This is absurd


That the police in the US often use unnecessary force is well known. What is shocking is how much this abuse is costing the cities. Take the case of New York City that paid out nearly a quarter of a billion dollars to settle thousands of lawsuits against them just in the last year alone. The previous year it was even more. Assuming a city population of ten million, this amounts to an annual tax of about $25 paid by every individual in the city just to settle police abuse cases.

New York City taxpayers spent a whopping $230 million to pay off 6,472 lawsuits settled against the NYPD in the last fiscal year, according to an annual report released Monday by Comptroller Scott Stringer’s office.

The amount reflects settlements made from July 2017 through June 2018, and marks a 32% decrease from the prior year, when the city paid out $335 million for lawsuits against the police department.

Critics say the numbers in the report are not indicative of a reformed police department.

“This is just another spin effort by the comptroller and the Law Department,” said civil rights lawyer Joel Berger. “The trend over the past 10 years tells you there’s a lot of dissatisfaction out there, and not everyone harmed by the police files a lawsuit. Plenty of people decide they don’t want to go through the hassle.”

Berger pointed out that 44% of the claims against the city resolved by settlements of judgement in 2018 were against the NYPD, and took issue with the police department and unions claiming that many of the cases against the NYPD were frivolous.

The size of these signs is a sign of how poorly trained the city’s police department is but the city seems to think that these payouts are just the cost of doing business and not a big flashing signal that the police force needs serious reform. That attitude is similar to the way that big banks treat fines levied against them for illegal activities.

Comments

  1. says

    “Only $25/yr to treat you like shit!”

    Part of the problem is insurance companies will insure a police department with a maximum per incident. Typically that’s around $250,000. So the cops are fairly willing to settle for close to or below that, but when it goes over, they fight like cornered, corrupt, armed, rats.

    With payouts like that, I wonder if they are self-insuring and basically lying about the whole insurance thing. It is not unusual for a department to agree to a settlement and then not pay, which is a good strategy for them since they can run out the clock. There is one case of wrongful conviction where the police lost a judgement for $14m for putting a man in prison for 25 years -- and they never paid him, they just ran out the clock and their victim died broke.

  2. khms says

    I’m thinking the US don’t need police reform -- they need to rethink the whole concept.

    Oh, and fix your damn Google login links!

  3. Sam N says

    You’d think this would be a problem, but the expectations of our law enforcement, as demonstrated by your post on eating while black, are so pathetically low. Change will not happen in our lifetimes….

  4. johnson catman says

    khms @2: There is a “Tech Issues” link in the gray bar above Mano’s Title. I use a Google login, and I do not have issues, though I usually login on another blog, then open the link to Mano’s blog from the side panel.

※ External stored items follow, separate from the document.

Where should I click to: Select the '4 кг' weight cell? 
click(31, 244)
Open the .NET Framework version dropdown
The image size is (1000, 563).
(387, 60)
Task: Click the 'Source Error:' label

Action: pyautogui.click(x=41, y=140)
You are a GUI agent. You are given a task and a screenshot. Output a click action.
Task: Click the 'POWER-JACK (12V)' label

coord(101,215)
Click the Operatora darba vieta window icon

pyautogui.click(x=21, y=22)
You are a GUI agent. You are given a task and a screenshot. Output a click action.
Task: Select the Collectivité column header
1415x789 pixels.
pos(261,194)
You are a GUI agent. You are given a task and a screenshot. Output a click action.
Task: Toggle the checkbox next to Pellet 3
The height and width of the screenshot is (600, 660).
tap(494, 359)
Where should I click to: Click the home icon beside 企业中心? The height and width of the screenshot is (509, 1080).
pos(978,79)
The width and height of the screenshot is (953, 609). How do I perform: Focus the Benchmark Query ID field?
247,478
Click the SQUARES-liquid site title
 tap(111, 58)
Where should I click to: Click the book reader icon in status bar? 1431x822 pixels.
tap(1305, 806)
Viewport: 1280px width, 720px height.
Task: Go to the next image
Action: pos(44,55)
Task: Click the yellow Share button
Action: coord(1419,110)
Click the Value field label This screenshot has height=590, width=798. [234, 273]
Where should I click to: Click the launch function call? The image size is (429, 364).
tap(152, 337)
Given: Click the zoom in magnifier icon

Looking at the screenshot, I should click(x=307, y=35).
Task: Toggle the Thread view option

  5. GerrardOfTitanServer says

    The size of these signs is a sign of how poorly trained the city’s police department is but the city seems to think that these payouts are just the cost of doing business and not a big flashing signal that the police force needs serious reform.

    No amount of training will fix it. They need personal responsibility and liability. Whether that comes in the form of being fired, or civil suits, or criminal prosecutions (preferrably all three), nothing will change until individual cops are held individually liable for their personal fuck-ups.

    I don’t expect that they will be regularly fired, because they can only be fired by other cops and shit. That leaves personal civil and criminal liability. Unfortunately, US courts have invented out of their ass rules that protect cops from civil and criminal liability in all but the most extreme situations, and sometimes even in extreme situations. That needs to be fixed. Even if they could be held criminally liable, government criminal prosecutors are very unlikely to do so, and that also needs to be fixed. I don’t know how -- I personally like the idea of allowing victims to be prosecutors in court in cases like this, with the vast majority defaulting to government prosecutors, as a means to control and regulate the police.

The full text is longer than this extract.